Abie's Irish Rose was a play, not a musical. Did Brantley say it was a musical?
In any case, I just looked up the Times review, which I had looked up once in the past. The truth is that while there's a legend that it did not get good reviews, the review in the Times was actually rather favorable, if in a sort of odd way. The anonymous critic mostly describes the play and to some degree seems to just assume it's going to be a hit. He says it has its dullish spots, but that the "highly sophisticated Summer audience" clearly took the play to its heart. And he concludes by predicting a long run, suggesting that an exceptionally long run is quite possible. Rather prescient.
If anything, the critic seems to go out of his way to suggest that even though the show might be thought of as a middle-brow and essentially mediocre, hackneyed crowdpleaser, even a sophisticated audience responded to it very positively.

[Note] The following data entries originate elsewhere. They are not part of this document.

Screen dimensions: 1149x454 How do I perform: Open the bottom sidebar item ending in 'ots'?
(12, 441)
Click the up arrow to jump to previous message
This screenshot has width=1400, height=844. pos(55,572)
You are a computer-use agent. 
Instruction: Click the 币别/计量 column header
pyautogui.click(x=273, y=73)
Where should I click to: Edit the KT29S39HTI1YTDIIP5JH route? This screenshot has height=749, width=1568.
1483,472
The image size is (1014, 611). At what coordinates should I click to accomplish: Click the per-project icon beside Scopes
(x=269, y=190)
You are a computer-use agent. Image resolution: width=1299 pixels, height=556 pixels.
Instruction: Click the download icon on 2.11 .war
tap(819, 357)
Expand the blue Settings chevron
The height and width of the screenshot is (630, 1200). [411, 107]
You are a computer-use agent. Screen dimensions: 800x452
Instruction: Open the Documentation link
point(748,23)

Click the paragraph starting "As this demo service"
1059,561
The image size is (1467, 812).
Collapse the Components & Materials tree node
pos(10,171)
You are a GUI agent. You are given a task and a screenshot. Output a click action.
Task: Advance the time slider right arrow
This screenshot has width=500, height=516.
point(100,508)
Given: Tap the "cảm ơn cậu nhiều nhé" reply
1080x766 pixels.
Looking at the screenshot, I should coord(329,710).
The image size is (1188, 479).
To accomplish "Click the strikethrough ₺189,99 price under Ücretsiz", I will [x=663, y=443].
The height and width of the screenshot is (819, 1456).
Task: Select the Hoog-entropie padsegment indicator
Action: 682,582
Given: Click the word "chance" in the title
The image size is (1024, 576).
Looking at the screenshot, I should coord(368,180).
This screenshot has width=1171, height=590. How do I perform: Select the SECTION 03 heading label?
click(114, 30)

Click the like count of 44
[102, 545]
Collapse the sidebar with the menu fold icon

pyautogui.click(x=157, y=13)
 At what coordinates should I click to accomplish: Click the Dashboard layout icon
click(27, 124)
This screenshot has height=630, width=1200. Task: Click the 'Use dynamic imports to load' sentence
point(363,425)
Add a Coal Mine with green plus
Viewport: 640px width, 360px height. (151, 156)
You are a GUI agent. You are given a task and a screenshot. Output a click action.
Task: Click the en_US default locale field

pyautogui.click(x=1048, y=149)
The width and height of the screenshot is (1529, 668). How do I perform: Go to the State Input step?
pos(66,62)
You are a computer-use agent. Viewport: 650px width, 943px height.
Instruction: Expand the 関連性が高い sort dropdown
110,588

The play was perhaps considered already almost critic-proof as it had been successfully produced in Los Angeles and San Francisco. And it had gotten publicity as the playwright, Anne Nichols, put together the New York production on her own, even directing it, despite the fact that a producer had an option on her script. But he kept not producing it in New York, so she went ahead on her own, he tried to stop her, and then they came to a truce. The Times critic discusses this.
I think it's in Brantley's own interest for him to suggest that there had always been real limits to the power of the Times. That way it does not so much seem like the power of the Times's lead critic has reached its lowest point while he is in the position.
But I do think it's true that there have always been limits to the power of the Times, although it did (and still does, if to a lesser degree) have power.